WHAT IS BEING ASKED:
Identify each line below that contains the word "should", and copy those lines.

..........

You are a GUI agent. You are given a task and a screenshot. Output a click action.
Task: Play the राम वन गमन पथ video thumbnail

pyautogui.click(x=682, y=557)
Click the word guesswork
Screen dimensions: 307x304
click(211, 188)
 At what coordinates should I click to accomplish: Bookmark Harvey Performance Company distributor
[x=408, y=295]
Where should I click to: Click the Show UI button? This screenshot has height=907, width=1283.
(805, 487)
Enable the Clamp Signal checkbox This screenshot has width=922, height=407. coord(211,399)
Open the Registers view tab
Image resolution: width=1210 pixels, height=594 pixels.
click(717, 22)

..........

WRITTEN REPLY:
 At what coordinates should I click to accomplish: Bookmark Harvey Performance Company distributor
Where should I click to: Click the Show UI button? This screenshot has height=907, width=1283.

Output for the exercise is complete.